Every stove requires a certain amount of draft created by chimney. The draft or rising hot gasses is what allows atmospheric air pressure to push air into the stove through the intakes. If the chimney flue is the same size as stove outlet and creates too much draft (very tall, or indoor chimney that stays hotter inside flue, or insulated that stays hot inside easily) you may need to decrease the draft with a damper. (A larger flue than stove outlet requires more heat since flue gasses cool as they expand, so the flow may not need to be slowed) The draft caused by chimney is decreased by the cap, screen at top if present, connector pipe diameter and length, Tee's or elbows and reducers. These all add resistance to the chimney, and a damper is a variable resistance to add more resistance when necessary. So no one can tell you where to run a damper or if it's needed without calculations that adds resistance in system and calculating the draft that will be created by chimney at a given temperature. The warmer it is outside, the more open it needs to be, the colder outside the more differential temperature from inside and outside flue and the stronger the draft, so you need to close it more. Weather conditions (high and low pressure areas) affect how much pressure you have pushing into stove, so the lower the pressure (also high altitude) the more open you need the damper. It actually affects the velocity rising up flue which in turn affects the stove by slowing the air coming in. Some (most?) know where to set it at a given time but many don't know why.
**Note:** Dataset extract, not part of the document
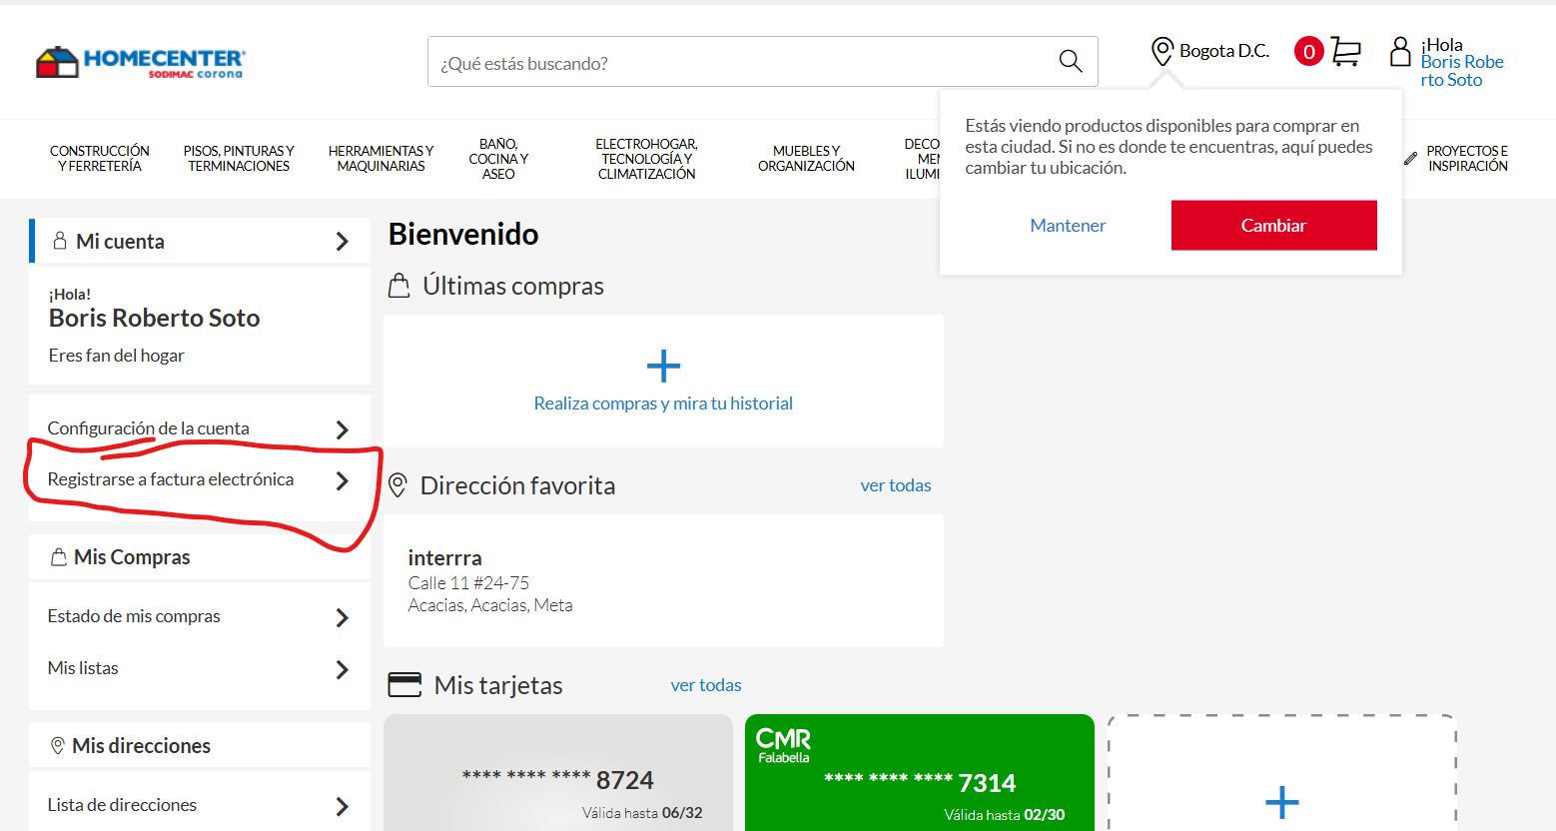Expand the Mis listas chevron
Screen dimensions: 1556x831
pos(342,669)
Flue dampers are required on double door stoves when burned with doors open and screen in place. The damper then becomes your only control to slow the fire. *It's good to have one on any stove* in case while loading you get a log stuck and can't shut the door right away while you fight it. By closing damper until smoke starts to roll in at top, then open slightly to allow smoke up you can slow the fire to make it more manageable.
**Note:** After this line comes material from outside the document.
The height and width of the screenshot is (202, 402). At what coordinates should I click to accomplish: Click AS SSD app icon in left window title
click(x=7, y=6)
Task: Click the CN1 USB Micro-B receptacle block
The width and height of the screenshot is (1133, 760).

You'll find when starting a fire with small kindling it may burn so fast it roars up the stack. Closing damper slowly until roar stops allows more heat to stay in stove to get the larger pieces burning. You could slow the kindling by decreasing air, but that is not to time to deprive the new fire of oxygen. This is providing you have the right size chimney that doesn't require an abnormal amount of heat.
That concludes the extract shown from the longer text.